From paper: growth of graph structures formed from microscopic images

The next paper, authored by Daniil Dorin and Nikita Kiselev under the supervision of Dr. Andrey Grabovoy and Prof. Vadim Strijov, investigates the correlation between videos presented to participants during an experiment and the resulting fMRI images. To achieve this, the authors propose a method for creating a linear model that predicts changes in fMRI signals based on video sequence images. A linear model is constructed for each individual voxel in the fMRI image, assuming that the image sequence follows a Markov property. In the paper Filipp Nikitin researches the problem of de novo 3D molecule generation, a critical task in drug discovery. The authors introduce Megalodon, a model designed to enhance the quality of generated 3D molecular structures. They demonstrate that Megalodon achieves state-of-the-art performance in 3D molecule generation, conditional structure generation, and energy-based benchmarks, leveraging diffusion and flow matching techniques.

From paper: molecules are separated into 3D structures and discrete atom types, bond types, and atom charge features

Currently, a lot of research is aimed at creating various open libraries and frameworks. In the paper Anastasia Voznyuk with her team presents an open-source framework for using Natural Language Processing models by leveraging transfer learning techniques. DeepPavlov 1.0 was created for modular and configuration-driven development of state-of-the-art NLP models and supports a wide range of NLP model applications.

From paper: overview of DeepPavlov training configuration

Another team comprising our student Maria Kovaleva and alumnus Andrey Filatov has released a new series of models, Kandinsky 4.0. These models address various tasks, including text-to-video, image-to-video, and video-to-audio.

From github: logo of Kandinsky 4.0 library

Our PhD student Pavel Severilov delivered an excellent series of talks on modern machine learning technologies, covering large language models, audio AI technologies, and workflows for solving industrial NLP tasks.

Optimisation

This year has been highly productive for our students working in the field of optimization, with several novel methods and extensions to existing techniques proposed.
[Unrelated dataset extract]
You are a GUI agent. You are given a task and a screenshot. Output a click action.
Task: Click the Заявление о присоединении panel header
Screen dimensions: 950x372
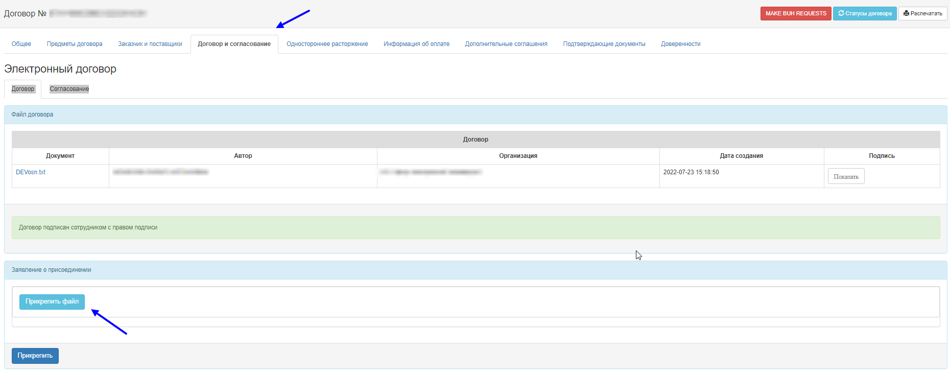51,270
For instance, our student Andrey Veprikov and Bachelor alumnus Alexander Bogdanov, along with their colleagues, proposed a new method, JAGUAR, for black-box optimization in scenarios where the gradient of the objective function is unavailable. Their method effectively leverages information from previous iterations and has been successfully integrated into classical optimization algorithms such as Frank-Wolfe and Gradient Descent. The resulting approach is demonstrated to be robust in stochastic settings and outperforms existing methods. In another paper [https://arxiv.org/pdf/2408.01848], Andrey addresses non-Euclidean optimization settings with Markovian noise in the first-order stochastic oracle. It proposes methods based on the Mirror Descent and Mirror Prox algorithms via the MLMC gradient estimation technique and obtains optimal results for both minimization and variational inequalities problems.

From the preprint version of the paper: comparison of JAGUAR with other optimization methods

In the paper Igor Ignashin and his co-author Demyan Yarmoshik address the problem of finding the equilibrium distribution of traffic flows and propose various modifications of the Frank-Wolfe algorithm. They show that these modifications, especially the use of multiple previous directions, lead to better convergence on the modeled urban datasets. The results demonstrate the advantage of the proposed algorithms over the classic Frank-Wolfe method.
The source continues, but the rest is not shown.